I know that quasars are the most luminous objects known in the universe, but all are at such incredible distances (billions of light years away) that none are visible to the naked eye. I'm wondering, because I would assume if there was one in the local group, it would be, but there isn't. See http://wiki.org/quasar

Answer 1

Let's do the math: the equation for absolute magnitude $M$ in relation to apparent magnitude $m$ in relation to distance $d$ is:

$m - M = -5 + 5 \log(d)$

(You do not need to know how that works as I just looked it up and plugged the numbers in).

The limiting magnitude for the human eye is about 6th magnitude, so we'll have to calculate for $m=6$.

Let's use TON 618 as the quasar. It's already one of the most luminous quasars known, so it will be seen in the night sky at a much farther distance than other quasars. (We will revisit other quasars later). Using our formula, TON 618 would need to be about 218.8 million parsecs, or 713 million light years away, to reach magnitude 6. This is about 200 million light years further away than the Cartwheel Galaxy!

Now, let's say you want it to be bright. Placing it at the distance of Bode's Galaxy (11.8 million light-years), TON 618 would reach apparent magnitude -2.91, which is already brighter than every star in the night sky or about as bright as Jupiter. Not bright enough for you? Let's place it in the Large Magellanic Cloud (LMC), at a distance of about 160 thousand light-years. There, TON 618 would reach magnitude -12.2! Which is about as bright as the full moon or the upcoming Betelguese supernova, bright enough to easily cast shadows on the ground and to be easily seen during the day!

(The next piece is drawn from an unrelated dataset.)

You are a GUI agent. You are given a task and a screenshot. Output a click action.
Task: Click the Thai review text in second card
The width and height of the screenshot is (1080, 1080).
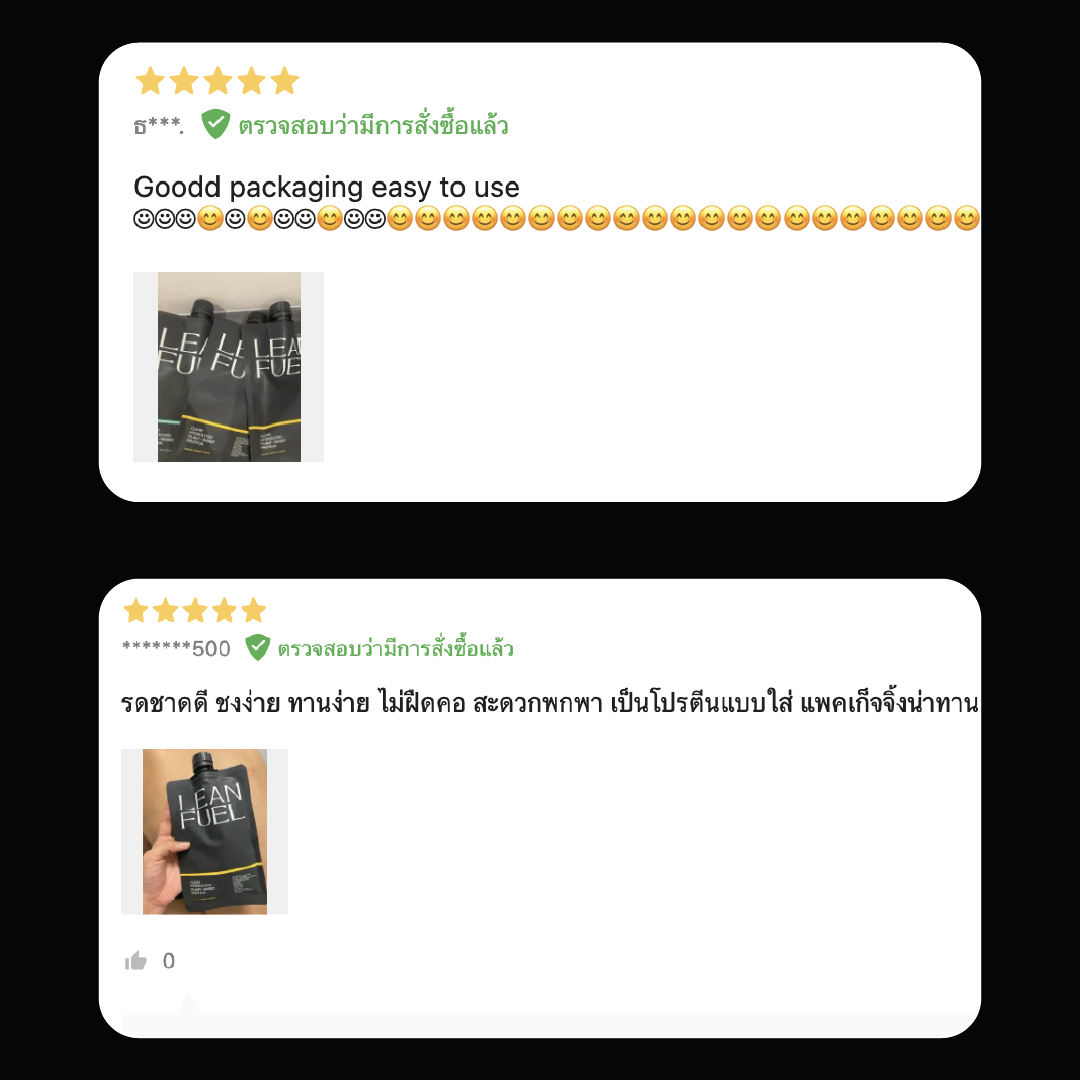point(550,703)
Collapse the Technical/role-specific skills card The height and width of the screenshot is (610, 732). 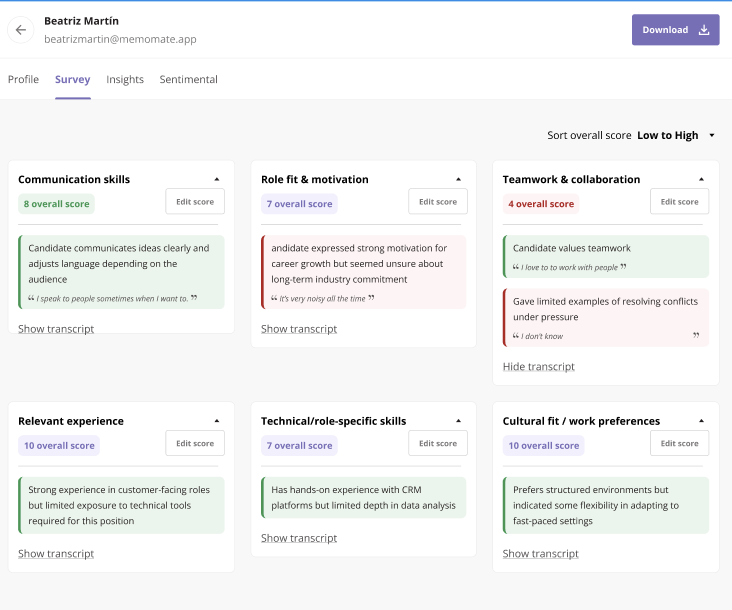(x=459, y=422)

Now, for a more "average" quasar: 3C 273 is the closest quasar to Earth, with an apparent magnitude of 12.9. If we moved it to 113 million light-years away, it would reach magnitude 6 and be faintly visible with the unaided eye. If it were in Bode's Galaxy, it would be at magnitude 1.08, or around the same brightness as the star Fomalhaut, or about the same as Saturn at minimum brightness. Placing it in the LMC would give it an apparent magnitude of -8.2, which is about as bright as the quarter moon, as bright as Phobos is from the surface of Mars or around 1 magnitude (2.5 times) brignter than SN 1006, the brightest supernova ever observed from earth. Which is also visible during the day and able to cast visible shadows on the ground at night!

Keep in mind that 3C 273 is a blazar (which means the jet of the quasar is pointed directly at us) and TON 618 is not, so TON 618 may be brighter if it were facing us. Also, Sagittarius A* may re-ignite to become a quasar during the Milky Way/Andromeda collision due to the in-fall of gas and dust shot towards it during the galactic merger, so if you survive a few billion years you may get to see that.

Edit: Just did some more math, for an even more luminous quasar and potentially the brightest one ever discovered (SMSS J215728.21-360215.1). It would be faintly visible with the naked eye at a distance of 1.5 billion light years. Placing it at Bode's Galaxy would give it a magnitude of -4.5! Able to cast shadows at night and visible during the day, about as bright as Venus. And placing SMSS J215728.21-360215.1 in the LMC would give it a magnitude of -13.9, that's almost 1 lux of illumination, as bright as Sirius seen from 1700 au (or Sirius if it was 320 times closer!) and would look like a second sun (as if our sun was in a wide binary), even brighter than Alpha Centauri A appears when viewed from Proxima b (planet around binary companion of alpha cent. A).